We propose a new model, independent linear Markov game, for multi-agent reinforcement learning with a large state space and a large number of agents. This is a class of Markov games with independent linear function approximation, where each agent has its own function approximation for the state-action value functions that are marginalized by other players' policies. We design new algorithms for learning the Markov coarse correlated equilibria (CCE) and Markov correlated equilibria (CE) with sample complexity bounds that only scale polynomially with each agent's own function class complexity, thus breaking the curse of multiagents. In contrast, existing works for Markov games with function approximation have sample complexity bounds scale with the size of the \emph{joint action space} when specialized to the canonical tabular Markov game setting, which is exponentially large in the number of agents. Our algorithms rely on two key technical innovations: (1) utilizing policy replay to tackle non-stationarity incurred by multiple agents and the use of function approximation; (2) separating learning Markov equilibria and exploration in the Markov games, which allows us to use the full-information no-regret learning oracle instead of the stronger bandit-feedback no-regret learning oracle used in the tabular setting. Furthermore, we propose an iterative-best-response type algorithm that can learn pure Markov Nash equilibria in independent linear Markov potential games. In the tabular case, by adapting the policy replay mechanism for independent linear Markov games, we propose an algorithm with $\widetilde{O}(\epsilon^{-2})$ sample complexity to learn Markov CCE, which improves the state-of-the-art result $\widetilde{O}(\epsilon^{-3})$ in Daskalakis et al. 2022, where $\epsilon$ is the desired accuracy, and also significantly improves other problem parameters.
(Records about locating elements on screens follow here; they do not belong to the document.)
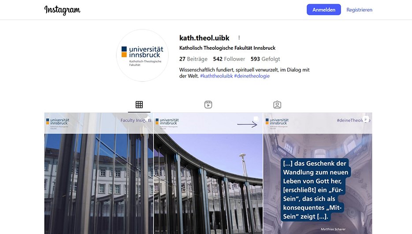Open the Faculty Insights post thumbnail
Screen dimensions: 412x234
(x=99, y=174)
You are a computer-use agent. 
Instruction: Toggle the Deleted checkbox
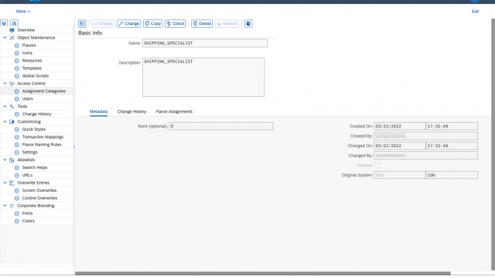pos(378,165)
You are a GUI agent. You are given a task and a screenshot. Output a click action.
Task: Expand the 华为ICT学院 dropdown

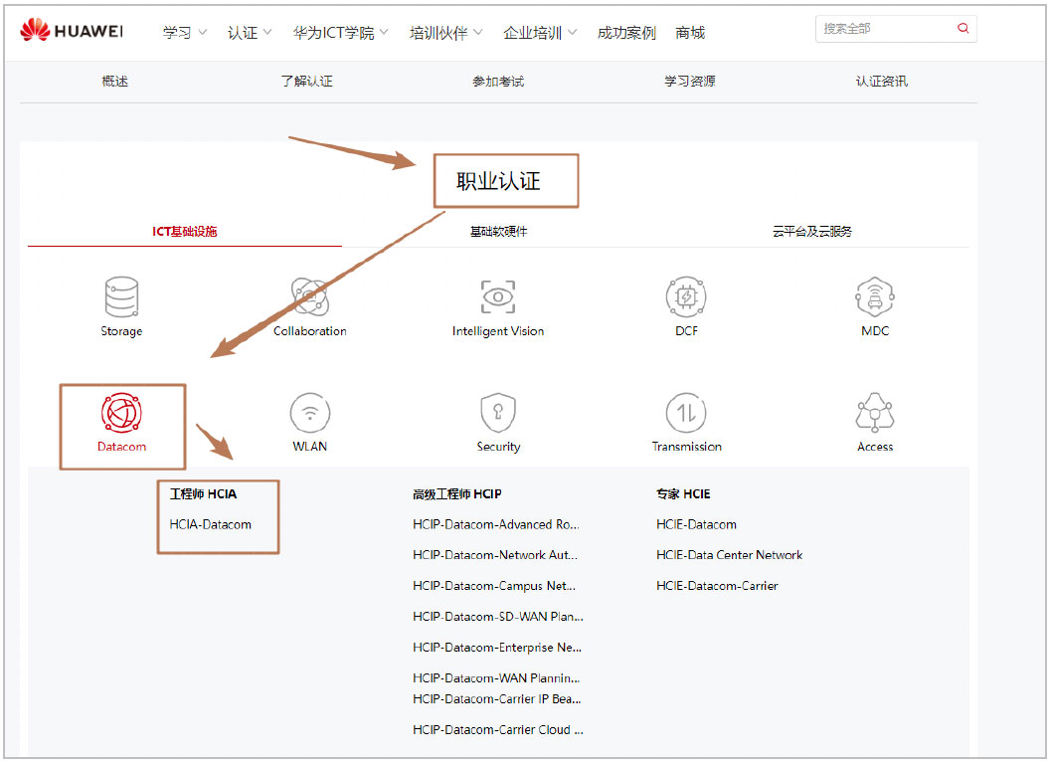point(340,33)
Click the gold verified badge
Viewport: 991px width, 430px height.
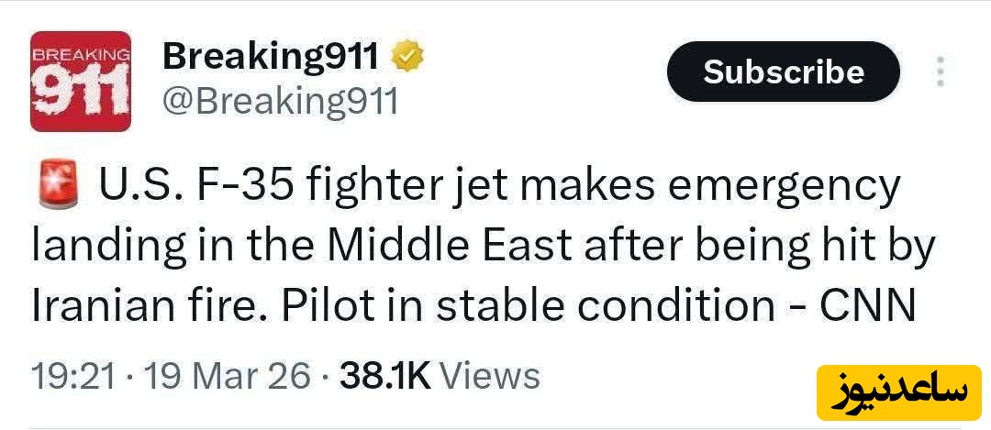[407, 58]
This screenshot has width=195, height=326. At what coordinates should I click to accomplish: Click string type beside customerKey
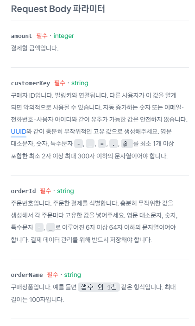[x=80, y=83]
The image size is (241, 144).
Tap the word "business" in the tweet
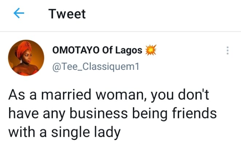point(98,113)
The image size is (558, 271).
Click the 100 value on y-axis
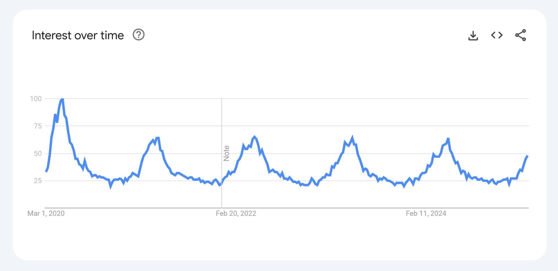(x=36, y=99)
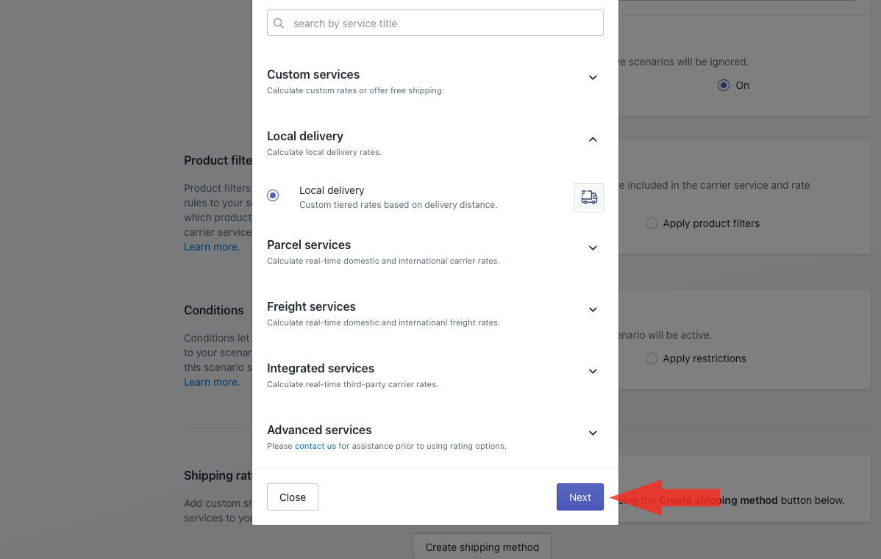Image resolution: width=881 pixels, height=559 pixels.
Task: Choose Apply restrictions radio option
Action: click(651, 358)
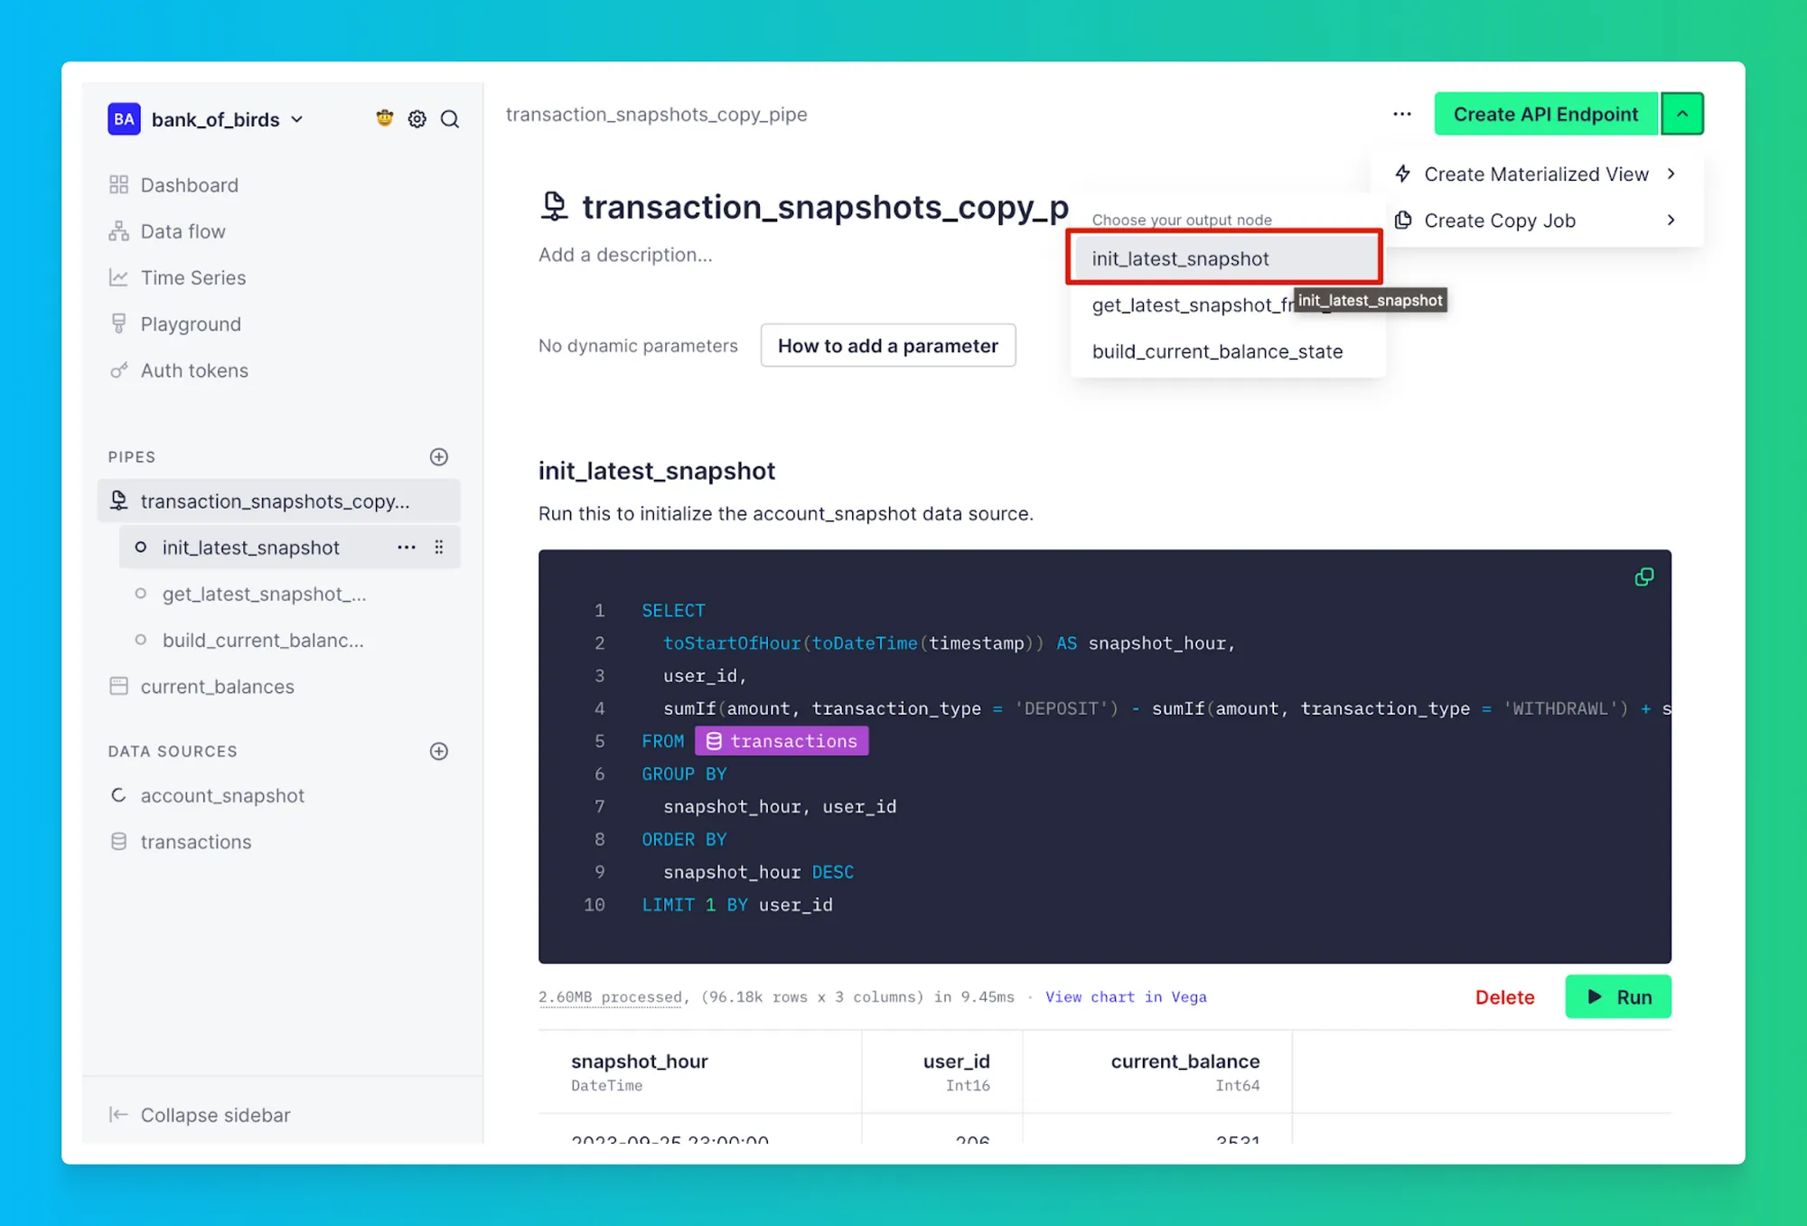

翻译：我们提出了一种新模型——独立线性马尔可夫博弈，用于解决具有大状态空间和大量智能体的多智能体强化学习问题。该类马尔可夫博弈采用独立线性函数近似，其中每个智能体对状态-动作值函数拥有自己的函数近似，且这些函数通过其他智能体的策略进行了边缘化。我们设计了学习马尔可夫粗相关均衡（CCE）和马尔可夫相关均衡（CE）的新算法，其样本复杂度仅随每个智能体自身函数类复杂度呈多项式增长，从而打破了多智能体的维度诅咒。相比之下，现有采用函数近似的马尔可夫博弈工作中，当特化为标准表格马尔可夫博弈设置时，其样本复杂度边界会随联合动作空间的大小（该规模随智能体数量呈指数增长）而增长。我们的算法依赖于两项关键技术革新：(1) 利用策略回放来应对多智能体及函数近似带来的非平稳性；(2) 将马尔可夫均衡的学习与马尔可夫博弈中的探索分离，这使得我们能够使用全信息无遗憾学习预言机，而非表格设置中使用的更强的带反馈无遗憾学习预言机。此外，我们提出了一种迭代最优响应类型的算法，可以在独立线性马尔可夫势博弈中学习纯马尔可夫纳什均衡。在表格情形下，通过为独立线性马尔可夫博弈调整策略回放机制，我们提出了一种样本复杂度为$\widetilde{O}(\epsilon^{-2})$的算法来学习马尔可夫CCE，这改进了Daskalakis等人2022年工作中最优结果$\widetilde{O}(\epsilon^{-3})$（其中$\epsilon$为期望精度），并显著优化了其他问题参数。